Short practices don't faze Lady Icers

Head coach Mo Stroemel spent the final minutes of Tuesday night's Lady Icers practice with one eye on his team and the other on the clock hanging on Greenberg Ice Pavilion's wall. While hurrying his team through its final drill of the night, the gates keeping the zamboni hidden from the rest of the Pavilion slid open, a cue to the coach that his team's time on the ice had ended.

The women's club hockey team has the budget to support only three hours of practice each week. Currently the team's schedule runs on three days of one-hour practices.

"It's OK. It doesn't bother me too much," Stroemel said. "We'll probably move to longer practices later on, but for right now, no. Three hour days keeps them on the ice more in a row everyday and I'd rather do that."

Each Tuesday and Thursday night, the Lady Icers line up at the gate that separates the ice from the rest of

the Greenberg Ice Pavilion and spill out onto the frozen surface at 7:50 p.m.

By the time the team begins its first drills, the giant red digital clock next to the scoreboard reads 8 p.m. Fifty minutes later, the team exits through the same gate it entered as practice ends.

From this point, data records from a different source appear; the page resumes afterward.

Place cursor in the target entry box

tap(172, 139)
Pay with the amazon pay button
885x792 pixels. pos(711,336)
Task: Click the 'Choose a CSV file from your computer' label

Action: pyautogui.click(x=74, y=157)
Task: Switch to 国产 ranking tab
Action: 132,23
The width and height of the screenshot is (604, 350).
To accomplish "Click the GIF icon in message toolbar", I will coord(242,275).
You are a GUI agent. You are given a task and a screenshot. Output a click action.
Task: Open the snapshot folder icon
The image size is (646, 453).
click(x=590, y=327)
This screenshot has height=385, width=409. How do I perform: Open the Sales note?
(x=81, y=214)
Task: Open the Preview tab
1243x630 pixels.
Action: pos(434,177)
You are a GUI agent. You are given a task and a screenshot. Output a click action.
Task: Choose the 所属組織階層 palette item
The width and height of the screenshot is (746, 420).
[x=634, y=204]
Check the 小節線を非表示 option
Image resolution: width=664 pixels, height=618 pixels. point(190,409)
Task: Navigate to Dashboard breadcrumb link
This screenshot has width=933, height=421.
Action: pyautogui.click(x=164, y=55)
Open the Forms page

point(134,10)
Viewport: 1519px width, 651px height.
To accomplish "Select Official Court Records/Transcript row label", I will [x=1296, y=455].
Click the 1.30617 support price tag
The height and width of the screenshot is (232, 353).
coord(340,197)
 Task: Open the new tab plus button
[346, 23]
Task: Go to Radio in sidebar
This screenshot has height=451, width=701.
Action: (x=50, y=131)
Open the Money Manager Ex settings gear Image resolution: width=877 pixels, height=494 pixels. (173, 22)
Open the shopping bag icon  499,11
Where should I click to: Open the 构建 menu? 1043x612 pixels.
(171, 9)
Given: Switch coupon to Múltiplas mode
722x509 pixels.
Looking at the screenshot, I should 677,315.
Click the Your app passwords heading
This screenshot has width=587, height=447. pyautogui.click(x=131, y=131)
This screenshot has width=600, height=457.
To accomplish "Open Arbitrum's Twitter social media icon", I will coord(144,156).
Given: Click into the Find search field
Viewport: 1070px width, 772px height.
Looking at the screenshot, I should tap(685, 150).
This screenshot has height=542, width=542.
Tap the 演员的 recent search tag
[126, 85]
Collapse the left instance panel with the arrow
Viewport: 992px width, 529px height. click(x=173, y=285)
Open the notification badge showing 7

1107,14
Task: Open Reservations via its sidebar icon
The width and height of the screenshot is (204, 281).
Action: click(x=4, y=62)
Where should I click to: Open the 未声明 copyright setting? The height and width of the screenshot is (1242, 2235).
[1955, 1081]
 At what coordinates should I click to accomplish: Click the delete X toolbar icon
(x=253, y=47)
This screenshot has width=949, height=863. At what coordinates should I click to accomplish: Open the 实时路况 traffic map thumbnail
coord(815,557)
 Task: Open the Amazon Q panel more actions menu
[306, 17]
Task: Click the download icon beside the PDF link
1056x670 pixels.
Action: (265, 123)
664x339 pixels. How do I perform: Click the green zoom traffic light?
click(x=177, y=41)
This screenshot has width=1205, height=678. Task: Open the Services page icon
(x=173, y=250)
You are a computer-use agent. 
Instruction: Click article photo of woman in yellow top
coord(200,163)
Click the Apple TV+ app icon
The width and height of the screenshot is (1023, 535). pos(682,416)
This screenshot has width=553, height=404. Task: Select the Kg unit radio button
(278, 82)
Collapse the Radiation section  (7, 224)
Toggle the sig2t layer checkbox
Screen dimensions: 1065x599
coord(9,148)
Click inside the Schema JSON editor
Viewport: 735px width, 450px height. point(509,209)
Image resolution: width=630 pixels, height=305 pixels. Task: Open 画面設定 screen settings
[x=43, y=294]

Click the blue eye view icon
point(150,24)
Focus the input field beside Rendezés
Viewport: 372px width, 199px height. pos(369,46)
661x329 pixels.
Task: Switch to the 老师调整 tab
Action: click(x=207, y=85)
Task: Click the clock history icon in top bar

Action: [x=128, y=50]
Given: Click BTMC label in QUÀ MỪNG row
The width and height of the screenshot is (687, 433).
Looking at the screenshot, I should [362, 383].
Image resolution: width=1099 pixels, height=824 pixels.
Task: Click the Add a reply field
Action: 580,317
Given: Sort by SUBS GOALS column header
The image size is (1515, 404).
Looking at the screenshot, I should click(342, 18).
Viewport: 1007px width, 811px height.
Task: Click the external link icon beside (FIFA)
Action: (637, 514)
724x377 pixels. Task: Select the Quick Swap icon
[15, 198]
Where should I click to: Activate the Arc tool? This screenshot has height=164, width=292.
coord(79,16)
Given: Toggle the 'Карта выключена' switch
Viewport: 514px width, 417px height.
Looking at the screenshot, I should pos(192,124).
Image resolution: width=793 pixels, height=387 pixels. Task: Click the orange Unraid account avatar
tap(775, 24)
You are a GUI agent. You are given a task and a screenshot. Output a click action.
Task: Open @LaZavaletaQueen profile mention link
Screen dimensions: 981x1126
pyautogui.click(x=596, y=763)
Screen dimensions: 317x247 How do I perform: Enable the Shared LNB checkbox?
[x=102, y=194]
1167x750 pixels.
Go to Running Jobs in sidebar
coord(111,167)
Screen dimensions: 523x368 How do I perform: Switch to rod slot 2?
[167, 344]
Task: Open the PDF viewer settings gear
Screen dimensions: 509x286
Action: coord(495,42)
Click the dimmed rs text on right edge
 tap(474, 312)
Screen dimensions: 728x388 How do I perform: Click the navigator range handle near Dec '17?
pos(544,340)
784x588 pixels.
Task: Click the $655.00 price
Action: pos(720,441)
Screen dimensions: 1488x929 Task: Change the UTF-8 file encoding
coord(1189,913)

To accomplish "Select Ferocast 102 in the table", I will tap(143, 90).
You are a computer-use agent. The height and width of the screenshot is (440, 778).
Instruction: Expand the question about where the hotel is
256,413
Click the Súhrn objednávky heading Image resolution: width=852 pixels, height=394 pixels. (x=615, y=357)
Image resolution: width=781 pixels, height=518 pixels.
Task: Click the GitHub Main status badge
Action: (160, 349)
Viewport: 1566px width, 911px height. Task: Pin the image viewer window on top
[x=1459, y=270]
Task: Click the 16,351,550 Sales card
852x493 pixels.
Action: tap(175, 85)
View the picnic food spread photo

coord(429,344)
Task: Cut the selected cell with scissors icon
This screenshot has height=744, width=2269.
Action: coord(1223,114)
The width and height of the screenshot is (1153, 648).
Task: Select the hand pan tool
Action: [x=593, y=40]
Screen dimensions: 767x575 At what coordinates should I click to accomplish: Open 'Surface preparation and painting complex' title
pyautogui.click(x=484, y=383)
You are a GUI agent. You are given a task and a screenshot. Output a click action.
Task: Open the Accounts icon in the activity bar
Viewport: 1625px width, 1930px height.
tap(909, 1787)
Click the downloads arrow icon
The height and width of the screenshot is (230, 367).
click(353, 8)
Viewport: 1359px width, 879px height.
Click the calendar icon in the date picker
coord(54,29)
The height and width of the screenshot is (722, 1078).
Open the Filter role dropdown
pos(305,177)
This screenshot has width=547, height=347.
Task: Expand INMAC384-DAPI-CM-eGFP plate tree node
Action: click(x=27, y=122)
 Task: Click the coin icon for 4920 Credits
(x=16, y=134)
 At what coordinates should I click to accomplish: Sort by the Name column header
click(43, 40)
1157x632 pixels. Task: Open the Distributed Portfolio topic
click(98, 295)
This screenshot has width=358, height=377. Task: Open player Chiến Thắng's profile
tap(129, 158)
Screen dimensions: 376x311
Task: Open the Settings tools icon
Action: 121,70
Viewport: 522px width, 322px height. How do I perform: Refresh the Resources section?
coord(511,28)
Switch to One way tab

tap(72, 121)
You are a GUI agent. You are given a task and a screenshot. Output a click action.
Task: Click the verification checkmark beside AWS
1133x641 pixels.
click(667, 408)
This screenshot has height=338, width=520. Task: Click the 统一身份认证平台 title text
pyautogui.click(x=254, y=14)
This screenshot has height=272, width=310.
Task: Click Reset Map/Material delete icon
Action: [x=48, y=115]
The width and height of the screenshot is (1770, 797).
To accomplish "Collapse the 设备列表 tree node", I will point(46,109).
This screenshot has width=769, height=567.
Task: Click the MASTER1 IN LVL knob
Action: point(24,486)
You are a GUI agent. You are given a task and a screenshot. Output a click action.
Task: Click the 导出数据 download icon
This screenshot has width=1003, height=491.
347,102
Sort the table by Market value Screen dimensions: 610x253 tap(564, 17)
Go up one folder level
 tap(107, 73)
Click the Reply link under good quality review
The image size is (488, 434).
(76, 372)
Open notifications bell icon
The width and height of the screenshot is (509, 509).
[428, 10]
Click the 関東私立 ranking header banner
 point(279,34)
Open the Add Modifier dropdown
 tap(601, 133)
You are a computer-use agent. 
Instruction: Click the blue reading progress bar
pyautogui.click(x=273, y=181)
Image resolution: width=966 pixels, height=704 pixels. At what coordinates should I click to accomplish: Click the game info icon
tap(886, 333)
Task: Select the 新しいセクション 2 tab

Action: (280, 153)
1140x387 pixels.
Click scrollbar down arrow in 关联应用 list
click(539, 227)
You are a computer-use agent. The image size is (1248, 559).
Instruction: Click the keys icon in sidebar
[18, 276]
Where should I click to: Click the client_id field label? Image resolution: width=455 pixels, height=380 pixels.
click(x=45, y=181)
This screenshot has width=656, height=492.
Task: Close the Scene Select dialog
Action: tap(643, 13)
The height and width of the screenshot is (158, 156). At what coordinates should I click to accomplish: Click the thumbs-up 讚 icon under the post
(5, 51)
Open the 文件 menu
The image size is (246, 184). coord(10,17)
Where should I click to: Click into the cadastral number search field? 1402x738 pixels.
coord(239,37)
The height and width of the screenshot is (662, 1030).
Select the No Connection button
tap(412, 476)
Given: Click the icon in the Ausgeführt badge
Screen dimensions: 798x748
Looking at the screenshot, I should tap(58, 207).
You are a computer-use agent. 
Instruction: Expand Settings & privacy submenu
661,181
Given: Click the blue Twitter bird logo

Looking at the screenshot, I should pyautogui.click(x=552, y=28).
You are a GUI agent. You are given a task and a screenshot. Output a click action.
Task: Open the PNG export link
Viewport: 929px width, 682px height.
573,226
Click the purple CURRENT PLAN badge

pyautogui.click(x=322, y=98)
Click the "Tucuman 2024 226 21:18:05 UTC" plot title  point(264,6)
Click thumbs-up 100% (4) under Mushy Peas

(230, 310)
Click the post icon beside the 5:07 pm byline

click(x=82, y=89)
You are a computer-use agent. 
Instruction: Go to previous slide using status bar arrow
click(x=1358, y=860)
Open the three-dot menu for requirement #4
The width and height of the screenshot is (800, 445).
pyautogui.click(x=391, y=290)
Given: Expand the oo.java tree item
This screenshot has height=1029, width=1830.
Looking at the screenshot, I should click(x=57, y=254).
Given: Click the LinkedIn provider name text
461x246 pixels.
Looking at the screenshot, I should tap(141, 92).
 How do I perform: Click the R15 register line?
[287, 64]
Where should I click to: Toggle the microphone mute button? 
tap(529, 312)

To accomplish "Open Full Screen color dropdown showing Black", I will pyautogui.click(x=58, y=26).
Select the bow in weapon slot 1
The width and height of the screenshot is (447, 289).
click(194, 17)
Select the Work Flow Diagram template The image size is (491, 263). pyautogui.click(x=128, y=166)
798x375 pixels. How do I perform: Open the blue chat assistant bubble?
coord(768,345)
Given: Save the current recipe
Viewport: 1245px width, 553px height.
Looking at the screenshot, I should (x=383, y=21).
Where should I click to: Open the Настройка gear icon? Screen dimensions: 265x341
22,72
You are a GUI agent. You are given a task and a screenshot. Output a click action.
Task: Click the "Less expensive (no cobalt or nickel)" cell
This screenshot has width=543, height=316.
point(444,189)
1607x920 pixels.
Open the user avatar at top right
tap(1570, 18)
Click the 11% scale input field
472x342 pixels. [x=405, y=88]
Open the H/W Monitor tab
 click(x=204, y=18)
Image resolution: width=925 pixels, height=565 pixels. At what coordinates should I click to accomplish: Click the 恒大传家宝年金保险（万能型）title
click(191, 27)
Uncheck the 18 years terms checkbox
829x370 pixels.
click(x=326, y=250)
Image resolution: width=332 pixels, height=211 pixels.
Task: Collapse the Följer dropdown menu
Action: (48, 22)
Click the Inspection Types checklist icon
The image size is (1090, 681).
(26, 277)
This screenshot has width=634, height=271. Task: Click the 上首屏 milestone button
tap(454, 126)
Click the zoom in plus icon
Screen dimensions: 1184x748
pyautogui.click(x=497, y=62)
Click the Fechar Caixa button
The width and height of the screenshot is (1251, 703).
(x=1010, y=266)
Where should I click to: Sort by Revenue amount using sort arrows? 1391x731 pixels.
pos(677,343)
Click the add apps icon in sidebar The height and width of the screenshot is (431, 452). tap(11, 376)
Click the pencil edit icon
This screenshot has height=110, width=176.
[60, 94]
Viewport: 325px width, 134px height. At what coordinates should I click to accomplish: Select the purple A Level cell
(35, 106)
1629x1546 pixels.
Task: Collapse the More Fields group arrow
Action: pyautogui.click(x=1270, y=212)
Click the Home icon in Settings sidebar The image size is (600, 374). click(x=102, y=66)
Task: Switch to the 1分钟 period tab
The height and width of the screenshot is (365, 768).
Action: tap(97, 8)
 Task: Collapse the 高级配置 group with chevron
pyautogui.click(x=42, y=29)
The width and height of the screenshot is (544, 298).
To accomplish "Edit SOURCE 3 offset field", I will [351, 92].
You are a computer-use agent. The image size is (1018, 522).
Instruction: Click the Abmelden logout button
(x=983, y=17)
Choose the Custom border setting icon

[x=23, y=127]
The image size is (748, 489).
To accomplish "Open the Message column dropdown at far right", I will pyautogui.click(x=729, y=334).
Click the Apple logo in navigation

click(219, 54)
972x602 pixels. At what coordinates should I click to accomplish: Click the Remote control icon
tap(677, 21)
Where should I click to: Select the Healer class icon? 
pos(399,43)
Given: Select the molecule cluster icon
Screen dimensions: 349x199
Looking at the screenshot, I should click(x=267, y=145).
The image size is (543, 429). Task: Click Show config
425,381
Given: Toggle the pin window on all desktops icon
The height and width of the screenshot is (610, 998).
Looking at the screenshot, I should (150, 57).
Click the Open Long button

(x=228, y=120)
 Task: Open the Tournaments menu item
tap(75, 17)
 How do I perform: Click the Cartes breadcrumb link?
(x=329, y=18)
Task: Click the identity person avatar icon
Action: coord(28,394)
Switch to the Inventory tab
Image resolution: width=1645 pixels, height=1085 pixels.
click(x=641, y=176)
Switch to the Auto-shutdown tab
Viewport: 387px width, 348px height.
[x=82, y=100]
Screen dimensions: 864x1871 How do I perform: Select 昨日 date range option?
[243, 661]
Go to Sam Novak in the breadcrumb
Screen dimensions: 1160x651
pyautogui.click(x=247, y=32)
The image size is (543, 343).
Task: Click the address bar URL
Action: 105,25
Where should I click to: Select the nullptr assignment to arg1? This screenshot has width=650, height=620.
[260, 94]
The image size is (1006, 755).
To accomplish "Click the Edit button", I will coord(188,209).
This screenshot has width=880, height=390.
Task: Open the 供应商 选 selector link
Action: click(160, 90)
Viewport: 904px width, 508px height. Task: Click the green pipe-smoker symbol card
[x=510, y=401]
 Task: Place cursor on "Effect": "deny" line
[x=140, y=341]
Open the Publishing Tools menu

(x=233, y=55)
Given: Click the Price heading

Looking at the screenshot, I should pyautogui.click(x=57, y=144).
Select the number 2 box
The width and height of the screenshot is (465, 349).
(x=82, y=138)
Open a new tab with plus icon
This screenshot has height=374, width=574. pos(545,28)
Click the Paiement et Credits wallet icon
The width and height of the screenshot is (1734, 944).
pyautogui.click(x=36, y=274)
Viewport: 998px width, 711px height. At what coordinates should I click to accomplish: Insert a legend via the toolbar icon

"I think it affects us a little bit, maybe you can get more things in," freshman Sara Chroman said.

Still, the team shares the same sentiments as its head coach and enjoys the current shorter practice schedule.

"I think it's good because with longer practices you just want them to be over. With an hour and you go all out for the hour," senior Jessica Waldron said. "Last year we only had two practices so having three is really nice."

To compensate for the lack of availability of on-ice time, the Lady Icers each take it upon themselves to prepare off the ice as well.

Chroman said many of her teammates run and participate in other sports with their free time in an attempt to stay physically conditioned for hockey.

Stroemel also set up a schedule for off-ice hockey preparations. Each Tuesday and Thursday the team heads to the weight room to help strengthen its forechecking ability. The head coach also has his team prepare mentally by studying film and statistics to see what it is his team should be focused on in practices.

"We can't always talk about things on the ice because there's not enough time," freshman Dana Heller said. "So we talk a lot before and after. We also go over drills and plans off the ice so we can get right to it out there."

After the meetings it's onto the ice for the team where each member knows it has only 60 minutes to fine-tune its play and prepare for whichever team lurks ahead on its schedule.

"I think that if you just work 100 percent on each drill it's all the same," Chroman said. "If we work really hard on each drill, time's not a factor."